Le parti d'opposition entend lire les commentaires des internautes lors de l'étude détaillée du projet de loi qui encadre l'industrie du taxi, au cours des prochains jours. La Coalition avenir Québec veut ainsi donner la « parole à ceux qu'on n'a peut-être pas envie d'entendre et qu'on doit entendre », plaide le député caquiste Éric Caire.

L'initiative est dénoncée par les chauffeurs de taxi. Une quarantaine d'entre eux ont manifesté mercredi midi devant le bureau du député de La Peltrie, sur le boulevard Chauveau, à Québec. D'autres étaient réunis à Lévis, devant le local du caquiste François Paradis.

« On n'est pas d'accord avec leur façon de faire de la politique. On pense qu'ils jouent de la politique girouette. Ils font de l'opportunisme politique », dénonce Abdallah Homsy, porte-parole du Regroupement des intermédiaires de taxi de Québec, invitant tous les chauffeurs à manifester leur désaccord.

J'ai beaucoup de difficulté à comprendre en quoi laisser les citoyens s'exprimer, donner leur opinion, se faire entendre, c'est de la trahison. Au contraire, je pense que pour un élu, on est en plein dans notre mandat », défend Éric Caire.

Pour un nouveau modèle d'affaires

Les chauffeurs de taxi veulent que le projet de loi soit adopté comme prévu d'ici le 10 juin pour mettre tous les chauffeurs sur un pied d'égalité.

Le projet de loi 100 déposé le 12 mai par le ministre des Transports Jacques Daoust, prévoit forcer les chauffeurs d'Uber à acheter ou à louer des permis de taxi pour effectuer des courses rémunérées pour des clients et à se munir d'un permis de conduire de classe 4C.

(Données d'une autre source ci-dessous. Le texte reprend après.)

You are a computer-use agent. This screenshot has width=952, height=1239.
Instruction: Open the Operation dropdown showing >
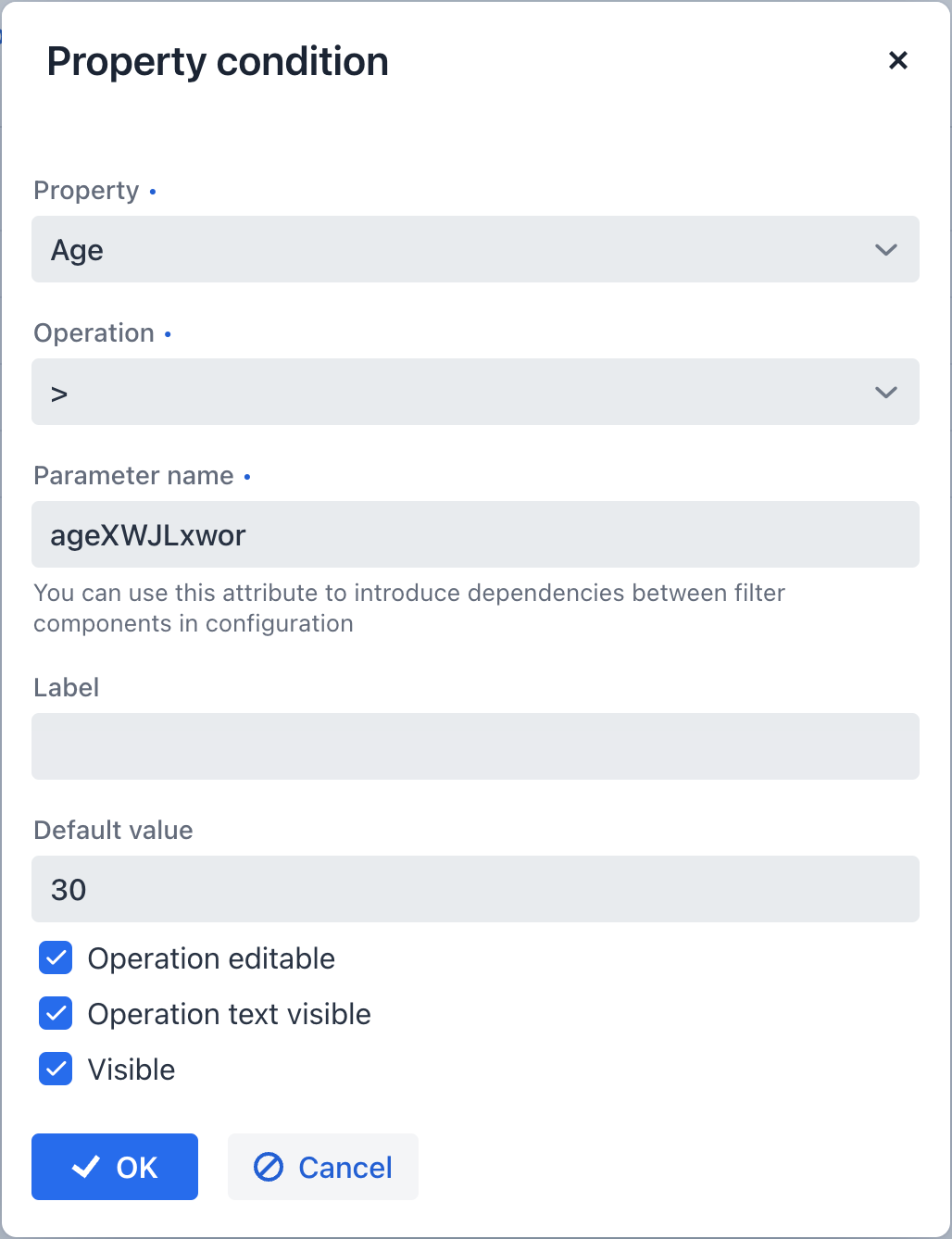[475, 392]

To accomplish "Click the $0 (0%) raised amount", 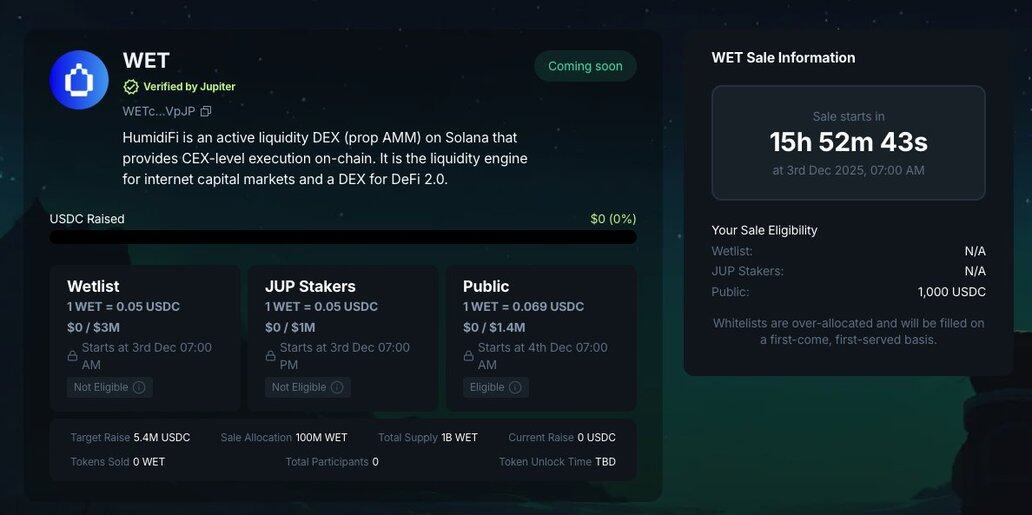I will coord(613,219).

La CAQ estime plutôt que l'industrie du taxi doit développer « une saine concurrence » avec les entreprises de type Uber. « On ferme la porte totalement à un nouveau modèle d'affaires, on vient confirmer notre vieille façon de faire, le contrôle de l'offre de permis de taxi avec la spéculation que ça amène, avec tous les problèmes que ça amène, alors qu'on entre au 21e siècle dans une nouvelle façon de faire des affaires », fait valoir Éric Caire.

La CAQ souhaiterait néanmoins que l'industrie du taxi garde certains « privilèges », comme l'accès aux postes d'attente et aux voies réservées.